任务说明: 请将下面介绍ACE05数据集的文本完整打印出来,一字不改。

ACE05 关系抽取数据集

ACE05 自然语言信息抽取数据集

简介

  • 数据集概述

    提供已经标注好的多种类型实体,关系和事件,目前该数据集主要用于事件抽取任务中

    有中文、英文和阿拉伯文的数据

标注说明

  • 标注过程如下
  1. 先进行1P和DUAL两轮标注,标注的结果分别存储于对应语料的fp1和fp2目录下
  2. 对以上两轮标注的结果进行裁决,将才绝后的标注结果存储于对应语料的adj目录下
  3. 对于English的语料,对adj目录下标注的结果再进行一步处理,将结果存储于timex2norm目录下

对应的标注过程和标注内容如下

    1P: entities        DUAL: entities
        values                values
        events                events
        relations             relations
            |                    |
            |                    |
            |_________?__________|
                      |
                      |
                      |
                      V
                 ADJ: entities
                      values
                      events
                      relations
                      |
                      |
                      |
                      V
                 NORM: TIMEX2 normalization 
                       (English only)

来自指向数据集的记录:
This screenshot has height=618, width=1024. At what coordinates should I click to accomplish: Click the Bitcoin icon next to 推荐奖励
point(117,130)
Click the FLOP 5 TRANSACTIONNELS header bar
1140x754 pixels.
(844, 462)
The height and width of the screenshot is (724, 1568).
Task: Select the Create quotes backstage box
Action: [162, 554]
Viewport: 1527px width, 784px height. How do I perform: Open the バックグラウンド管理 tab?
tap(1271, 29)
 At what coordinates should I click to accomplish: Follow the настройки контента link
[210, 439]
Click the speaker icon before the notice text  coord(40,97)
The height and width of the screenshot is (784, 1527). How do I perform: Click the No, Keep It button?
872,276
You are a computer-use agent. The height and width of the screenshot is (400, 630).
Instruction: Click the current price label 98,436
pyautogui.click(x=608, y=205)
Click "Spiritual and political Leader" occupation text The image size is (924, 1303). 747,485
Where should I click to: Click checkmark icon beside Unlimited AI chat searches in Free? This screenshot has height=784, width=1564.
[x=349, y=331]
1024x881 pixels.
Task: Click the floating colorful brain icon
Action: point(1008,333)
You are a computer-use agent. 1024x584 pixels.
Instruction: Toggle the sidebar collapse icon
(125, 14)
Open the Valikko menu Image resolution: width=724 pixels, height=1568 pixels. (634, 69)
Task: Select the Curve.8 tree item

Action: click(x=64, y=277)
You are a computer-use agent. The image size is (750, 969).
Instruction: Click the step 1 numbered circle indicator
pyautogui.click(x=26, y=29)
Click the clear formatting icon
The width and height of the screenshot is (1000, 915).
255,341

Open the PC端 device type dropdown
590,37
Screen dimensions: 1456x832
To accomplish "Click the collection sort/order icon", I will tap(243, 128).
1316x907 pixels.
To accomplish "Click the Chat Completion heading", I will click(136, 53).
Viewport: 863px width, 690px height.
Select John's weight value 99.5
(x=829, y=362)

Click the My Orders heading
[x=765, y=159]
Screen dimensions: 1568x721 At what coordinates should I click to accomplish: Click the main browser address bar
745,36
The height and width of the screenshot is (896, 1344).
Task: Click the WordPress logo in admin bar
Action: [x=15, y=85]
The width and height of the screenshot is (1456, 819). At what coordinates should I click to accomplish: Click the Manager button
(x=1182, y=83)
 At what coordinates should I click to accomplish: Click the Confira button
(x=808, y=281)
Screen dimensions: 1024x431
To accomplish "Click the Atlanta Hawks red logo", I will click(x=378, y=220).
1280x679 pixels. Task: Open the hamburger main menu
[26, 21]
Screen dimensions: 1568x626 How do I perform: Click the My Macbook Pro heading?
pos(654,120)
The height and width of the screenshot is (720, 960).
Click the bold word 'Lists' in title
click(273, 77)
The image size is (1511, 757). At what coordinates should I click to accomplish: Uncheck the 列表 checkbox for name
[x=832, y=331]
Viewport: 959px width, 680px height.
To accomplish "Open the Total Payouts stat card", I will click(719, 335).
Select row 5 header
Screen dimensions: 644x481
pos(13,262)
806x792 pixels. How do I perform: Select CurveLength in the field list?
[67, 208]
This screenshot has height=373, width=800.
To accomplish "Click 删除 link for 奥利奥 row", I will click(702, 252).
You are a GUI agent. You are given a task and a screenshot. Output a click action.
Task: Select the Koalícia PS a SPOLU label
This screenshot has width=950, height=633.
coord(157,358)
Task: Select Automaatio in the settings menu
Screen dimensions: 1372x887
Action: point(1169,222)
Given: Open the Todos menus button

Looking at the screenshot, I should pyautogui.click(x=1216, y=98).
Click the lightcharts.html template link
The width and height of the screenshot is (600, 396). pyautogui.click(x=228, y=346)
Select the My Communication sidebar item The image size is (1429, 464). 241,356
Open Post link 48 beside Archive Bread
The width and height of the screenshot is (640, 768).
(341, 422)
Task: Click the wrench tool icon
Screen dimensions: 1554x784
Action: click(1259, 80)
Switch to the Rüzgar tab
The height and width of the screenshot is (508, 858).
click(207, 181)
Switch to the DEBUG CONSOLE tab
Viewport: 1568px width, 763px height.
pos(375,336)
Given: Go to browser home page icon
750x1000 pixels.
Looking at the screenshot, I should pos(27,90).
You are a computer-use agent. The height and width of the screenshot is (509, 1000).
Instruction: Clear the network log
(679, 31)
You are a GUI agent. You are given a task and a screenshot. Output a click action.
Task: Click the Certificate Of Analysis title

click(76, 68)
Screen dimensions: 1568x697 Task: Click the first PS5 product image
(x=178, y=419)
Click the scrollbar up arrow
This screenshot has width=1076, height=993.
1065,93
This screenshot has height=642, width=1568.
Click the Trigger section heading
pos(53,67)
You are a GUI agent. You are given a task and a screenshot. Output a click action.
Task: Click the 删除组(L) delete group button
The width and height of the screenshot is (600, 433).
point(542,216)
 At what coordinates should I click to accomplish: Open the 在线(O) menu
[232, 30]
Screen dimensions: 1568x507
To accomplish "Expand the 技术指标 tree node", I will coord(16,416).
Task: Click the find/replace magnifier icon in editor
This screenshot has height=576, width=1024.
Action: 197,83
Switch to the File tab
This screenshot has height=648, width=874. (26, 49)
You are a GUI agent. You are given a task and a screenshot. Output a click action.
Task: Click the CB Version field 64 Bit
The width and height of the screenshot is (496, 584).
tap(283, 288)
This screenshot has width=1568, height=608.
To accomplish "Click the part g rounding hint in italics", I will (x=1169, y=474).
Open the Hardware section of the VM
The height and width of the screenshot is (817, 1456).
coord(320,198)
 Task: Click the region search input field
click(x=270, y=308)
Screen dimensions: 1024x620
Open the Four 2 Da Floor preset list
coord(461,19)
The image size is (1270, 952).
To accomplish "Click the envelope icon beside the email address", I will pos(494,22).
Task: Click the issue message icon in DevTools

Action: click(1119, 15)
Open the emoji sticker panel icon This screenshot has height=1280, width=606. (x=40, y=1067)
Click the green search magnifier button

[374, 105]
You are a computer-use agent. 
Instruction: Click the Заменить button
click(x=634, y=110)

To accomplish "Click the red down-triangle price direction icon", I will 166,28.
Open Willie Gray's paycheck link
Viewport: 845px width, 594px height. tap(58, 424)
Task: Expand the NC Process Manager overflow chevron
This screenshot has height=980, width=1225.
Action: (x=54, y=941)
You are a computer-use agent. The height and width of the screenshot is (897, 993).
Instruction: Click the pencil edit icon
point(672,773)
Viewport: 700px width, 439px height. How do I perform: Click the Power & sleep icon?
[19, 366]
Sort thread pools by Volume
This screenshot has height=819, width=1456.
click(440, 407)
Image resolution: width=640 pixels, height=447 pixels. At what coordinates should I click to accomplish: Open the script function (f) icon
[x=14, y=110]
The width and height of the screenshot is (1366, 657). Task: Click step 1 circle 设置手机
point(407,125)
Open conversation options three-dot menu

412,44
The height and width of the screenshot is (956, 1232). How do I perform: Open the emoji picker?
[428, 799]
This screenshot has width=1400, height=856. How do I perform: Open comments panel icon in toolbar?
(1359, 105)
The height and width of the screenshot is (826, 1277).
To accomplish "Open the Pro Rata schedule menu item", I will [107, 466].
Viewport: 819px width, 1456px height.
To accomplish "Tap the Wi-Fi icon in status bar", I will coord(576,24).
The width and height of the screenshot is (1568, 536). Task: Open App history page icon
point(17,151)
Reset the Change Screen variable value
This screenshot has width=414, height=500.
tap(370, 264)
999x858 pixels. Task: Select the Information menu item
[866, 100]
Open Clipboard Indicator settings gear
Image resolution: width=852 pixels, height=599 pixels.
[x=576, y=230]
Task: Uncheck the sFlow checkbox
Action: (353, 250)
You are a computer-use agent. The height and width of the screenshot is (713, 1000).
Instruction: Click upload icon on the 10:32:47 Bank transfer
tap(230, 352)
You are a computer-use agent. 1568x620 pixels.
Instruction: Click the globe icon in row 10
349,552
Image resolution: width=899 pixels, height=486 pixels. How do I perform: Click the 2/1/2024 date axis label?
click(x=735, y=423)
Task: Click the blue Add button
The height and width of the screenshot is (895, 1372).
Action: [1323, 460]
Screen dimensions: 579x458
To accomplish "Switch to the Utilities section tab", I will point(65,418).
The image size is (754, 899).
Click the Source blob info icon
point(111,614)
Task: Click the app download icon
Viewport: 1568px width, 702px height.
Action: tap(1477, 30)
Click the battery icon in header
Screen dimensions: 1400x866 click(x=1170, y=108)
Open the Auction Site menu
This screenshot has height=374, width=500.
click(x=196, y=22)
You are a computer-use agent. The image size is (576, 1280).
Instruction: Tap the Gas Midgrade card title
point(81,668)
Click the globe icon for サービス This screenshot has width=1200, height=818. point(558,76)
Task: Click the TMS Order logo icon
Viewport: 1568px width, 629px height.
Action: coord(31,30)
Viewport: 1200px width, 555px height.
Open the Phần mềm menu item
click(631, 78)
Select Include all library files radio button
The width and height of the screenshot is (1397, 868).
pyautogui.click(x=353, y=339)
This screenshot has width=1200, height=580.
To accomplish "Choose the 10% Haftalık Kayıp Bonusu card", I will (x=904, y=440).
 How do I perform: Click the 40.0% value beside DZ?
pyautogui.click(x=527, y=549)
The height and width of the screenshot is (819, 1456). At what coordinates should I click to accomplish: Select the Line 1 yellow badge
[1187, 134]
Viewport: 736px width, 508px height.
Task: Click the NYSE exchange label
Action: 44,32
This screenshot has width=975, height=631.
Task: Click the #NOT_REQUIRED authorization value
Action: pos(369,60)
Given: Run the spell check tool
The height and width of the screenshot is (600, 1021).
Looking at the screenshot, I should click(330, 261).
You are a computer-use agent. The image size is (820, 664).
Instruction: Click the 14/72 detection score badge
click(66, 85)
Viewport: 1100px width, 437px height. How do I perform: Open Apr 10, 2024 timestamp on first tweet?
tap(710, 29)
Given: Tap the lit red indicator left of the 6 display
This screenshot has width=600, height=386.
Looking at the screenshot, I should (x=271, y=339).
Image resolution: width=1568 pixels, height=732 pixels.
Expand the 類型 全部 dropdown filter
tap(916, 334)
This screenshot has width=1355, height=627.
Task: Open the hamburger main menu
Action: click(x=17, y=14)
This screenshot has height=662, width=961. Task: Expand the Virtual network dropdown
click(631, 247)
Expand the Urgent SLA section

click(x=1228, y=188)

最终结果:
ACE05 关系抽取数据集

ACE05 自然语言信息抽取数据集

简介

  • 数据集概述

    提供已经标注好的多种类型实体,关系和事件,目前该数据集主要用于事件抽取任务中

    有中文、英文和阿拉伯文的数据

标注说明

  • 标注过程如下
  1. 先进行1P和DUAL两轮标注,标注的结果分别存储于对应语料的fp1和fp2目录下
  2. 对以上两轮标注的结果进行裁决,将才绝后的标注结果存储于对应语料的adj目录下
  3. 对于English的语料,对adj目录下标注的结果再进行一步处理,将结果存储于timex2norm目录下

对应的标注过程和标注内容如下

    1P: entities        DUAL: entities
        values                values
        events                events
        relations             relations
            |                    |
            |                    |
            |_________?__________|
                      |
                      |
                      |
                      V
                 ADJ: entities
                      values
                      events
                      relations
                      |
                      |
                      |
                      V
                 NORM: TIMEX2 normalization 
                       (English only)